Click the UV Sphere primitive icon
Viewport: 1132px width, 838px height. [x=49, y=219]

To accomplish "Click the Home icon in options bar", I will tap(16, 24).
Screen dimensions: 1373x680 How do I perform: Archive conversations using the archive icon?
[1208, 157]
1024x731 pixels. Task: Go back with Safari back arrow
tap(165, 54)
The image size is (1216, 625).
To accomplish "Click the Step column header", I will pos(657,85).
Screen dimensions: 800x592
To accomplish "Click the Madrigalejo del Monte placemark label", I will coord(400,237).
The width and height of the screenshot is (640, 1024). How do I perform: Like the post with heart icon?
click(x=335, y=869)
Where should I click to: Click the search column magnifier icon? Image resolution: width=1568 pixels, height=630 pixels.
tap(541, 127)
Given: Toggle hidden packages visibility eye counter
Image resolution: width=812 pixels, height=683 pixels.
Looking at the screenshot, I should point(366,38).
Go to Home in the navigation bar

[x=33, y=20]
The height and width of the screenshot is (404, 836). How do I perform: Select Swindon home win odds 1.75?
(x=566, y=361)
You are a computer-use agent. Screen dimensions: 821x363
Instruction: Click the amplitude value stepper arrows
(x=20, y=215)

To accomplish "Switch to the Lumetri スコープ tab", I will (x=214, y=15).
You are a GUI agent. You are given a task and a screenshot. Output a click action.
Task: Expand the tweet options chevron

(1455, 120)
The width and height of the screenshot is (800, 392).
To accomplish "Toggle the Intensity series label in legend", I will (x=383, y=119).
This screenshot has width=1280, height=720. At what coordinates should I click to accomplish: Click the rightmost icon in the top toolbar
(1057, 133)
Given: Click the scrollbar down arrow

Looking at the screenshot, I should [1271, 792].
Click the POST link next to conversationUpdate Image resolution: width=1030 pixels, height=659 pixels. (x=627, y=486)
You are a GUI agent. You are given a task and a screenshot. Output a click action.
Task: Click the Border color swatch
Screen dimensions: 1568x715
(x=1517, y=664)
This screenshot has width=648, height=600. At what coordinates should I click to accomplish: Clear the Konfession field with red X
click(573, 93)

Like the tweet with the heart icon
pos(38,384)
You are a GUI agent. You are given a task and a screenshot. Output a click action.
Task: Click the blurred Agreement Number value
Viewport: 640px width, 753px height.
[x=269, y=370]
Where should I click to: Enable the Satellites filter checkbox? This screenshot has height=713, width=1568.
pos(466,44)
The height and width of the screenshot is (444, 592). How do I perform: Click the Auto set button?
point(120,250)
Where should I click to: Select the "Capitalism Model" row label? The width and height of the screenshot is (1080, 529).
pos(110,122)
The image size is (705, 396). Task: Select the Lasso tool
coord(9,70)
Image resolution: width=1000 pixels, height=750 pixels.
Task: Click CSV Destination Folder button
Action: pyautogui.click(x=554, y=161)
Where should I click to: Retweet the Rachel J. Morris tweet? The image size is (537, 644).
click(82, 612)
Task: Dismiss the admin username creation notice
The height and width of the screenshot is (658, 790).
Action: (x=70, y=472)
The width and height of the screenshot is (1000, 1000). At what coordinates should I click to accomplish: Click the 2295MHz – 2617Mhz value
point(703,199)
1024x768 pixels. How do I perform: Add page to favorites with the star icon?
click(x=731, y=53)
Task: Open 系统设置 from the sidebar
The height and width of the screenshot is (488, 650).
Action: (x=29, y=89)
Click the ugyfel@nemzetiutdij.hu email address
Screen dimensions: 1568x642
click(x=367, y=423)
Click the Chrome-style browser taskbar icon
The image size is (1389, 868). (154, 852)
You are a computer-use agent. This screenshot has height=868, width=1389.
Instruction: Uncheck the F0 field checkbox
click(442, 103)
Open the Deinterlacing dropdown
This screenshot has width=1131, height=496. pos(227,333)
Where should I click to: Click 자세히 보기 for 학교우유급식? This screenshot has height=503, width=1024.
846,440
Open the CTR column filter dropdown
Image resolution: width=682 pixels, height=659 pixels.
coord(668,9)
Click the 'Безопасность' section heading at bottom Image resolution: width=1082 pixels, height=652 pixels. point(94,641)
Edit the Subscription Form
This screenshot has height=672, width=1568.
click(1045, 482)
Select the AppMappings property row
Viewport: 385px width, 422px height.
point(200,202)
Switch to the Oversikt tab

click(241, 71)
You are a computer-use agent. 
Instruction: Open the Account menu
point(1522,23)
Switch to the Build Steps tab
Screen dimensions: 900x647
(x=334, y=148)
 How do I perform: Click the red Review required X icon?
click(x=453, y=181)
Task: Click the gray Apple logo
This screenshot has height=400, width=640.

** Exercise **
Restate all of the entries exactly, please.

** Your response **
Click the UV Sphere primitive icon
Viewport: 1132px width, 838px height. [x=49, y=219]

To accomplish "Click the Home icon in options bar", I will tap(16, 24).
Screen dimensions: 1373x680 How do I perform: Archive conversations using the archive icon?
[1208, 157]
1024x731 pixels. Task: Go back with Safari back arrow
tap(165, 54)
The image size is (1216, 625).
To accomplish "Click the Step column header", I will pos(657,85).
Screen dimensions: 800x592
To accomplish "Click the Madrigalejo del Monte placemark label", I will coord(400,237).
The width and height of the screenshot is (640, 1024). How do I perform: Like the post with heart icon?
click(x=335, y=869)
Where should I click to: Click the search column magnifier icon? Image resolution: width=1568 pixels, height=630 pixels.
tap(541, 127)
Given: Toggle hidden packages visibility eye counter
Image resolution: width=812 pixels, height=683 pixels.
Looking at the screenshot, I should point(366,38).
Go to Home in the navigation bar

[x=33, y=20]
The height and width of the screenshot is (404, 836). How do I perform: Select Swindon home win odds 1.75?
(x=566, y=361)
You are a computer-use agent. Screen dimensions: 821x363
Instruction: Click the amplitude value stepper arrows
(x=20, y=215)

To accomplish "Switch to the Lumetri スコープ tab", I will (x=214, y=15).
You are a GUI agent. You are given a task and a screenshot. Output a click action.
Task: Expand the tweet options chevron

(1455, 120)
The width and height of the screenshot is (800, 392).
To accomplish "Toggle the Intensity series label in legend", I will (x=383, y=119).
This screenshot has width=1280, height=720. At what coordinates should I click to accomplish: Click the rightmost icon in the top toolbar
(1057, 133)
Given: Click the scrollbar down arrow

Looking at the screenshot, I should [1271, 792].
Click the POST link next to conversationUpdate Image resolution: width=1030 pixels, height=659 pixels. (x=627, y=486)
You are a GUI agent. You are given a task and a screenshot. Output a click action.
Task: Click the Border color swatch
Screen dimensions: 1568x715
(x=1517, y=664)
This screenshot has width=648, height=600. At what coordinates should I click to accomplish: Clear the Konfession field with red X
click(573, 93)

Like the tweet with the heart icon
pos(38,384)
You are a GUI agent. You are given a task and a screenshot. Output a click action.
Task: Click the blurred Agreement Number value
Viewport: 640px width, 753px height.
[x=269, y=370]
Where should I click to: Enable the Satellites filter checkbox? This screenshot has height=713, width=1568.
pos(466,44)
The height and width of the screenshot is (444, 592). How do I perform: Click the Auto set button?
point(120,250)
Where should I click to: Select the "Capitalism Model" row label? The width and height of the screenshot is (1080, 529).
pos(110,122)
The image size is (705, 396). Task: Select the Lasso tool
coord(9,70)
Image resolution: width=1000 pixels, height=750 pixels.
Task: Click CSV Destination Folder button
Action: pyautogui.click(x=554, y=161)
Where should I click to: Retweet the Rachel J. Morris tweet? The image size is (537, 644).
click(82, 612)
Task: Dismiss the admin username creation notice
The height and width of the screenshot is (658, 790).
Action: (x=70, y=472)
The width and height of the screenshot is (1000, 1000). At what coordinates should I click to accomplish: Click the 2295MHz – 2617Mhz value
point(703,199)
1024x768 pixels. How do I perform: Add page to favorites with the star icon?
click(x=731, y=53)
Task: Open 系统设置 from the sidebar
The height and width of the screenshot is (488, 650).
Action: (x=29, y=89)
Click the ugyfel@nemzetiutdij.hu email address
Screen dimensions: 1568x642
click(x=367, y=423)
Click the Chrome-style browser taskbar icon
The image size is (1389, 868). (154, 852)
You are a computer-use agent. This screenshot has height=868, width=1389.
Instruction: Uncheck the F0 field checkbox
click(442, 103)
Open the Deinterlacing dropdown
This screenshot has width=1131, height=496. pos(227,333)
Where should I click to: Click 자세히 보기 for 학교우유급식? This screenshot has height=503, width=1024.
846,440
Open the CTR column filter dropdown
Image resolution: width=682 pixels, height=659 pixels.
coord(668,9)
Click the 'Безопасность' section heading at bottom Image resolution: width=1082 pixels, height=652 pixels. point(94,641)
Edit the Subscription Form
This screenshot has height=672, width=1568.
click(1045, 482)
Select the AppMappings property row
Viewport: 385px width, 422px height.
point(200,202)
Switch to the Oversikt tab

click(241, 71)
You are a computer-use agent. 
Instruction: Open the Account menu
point(1522,23)
Switch to the Build Steps tab
Screen dimensions: 900x647
(x=334, y=148)
 How do I perform: Click the red Review required X icon?
click(x=453, y=181)
Task: Click the gray Apple logo
This screenshot has height=400, width=640.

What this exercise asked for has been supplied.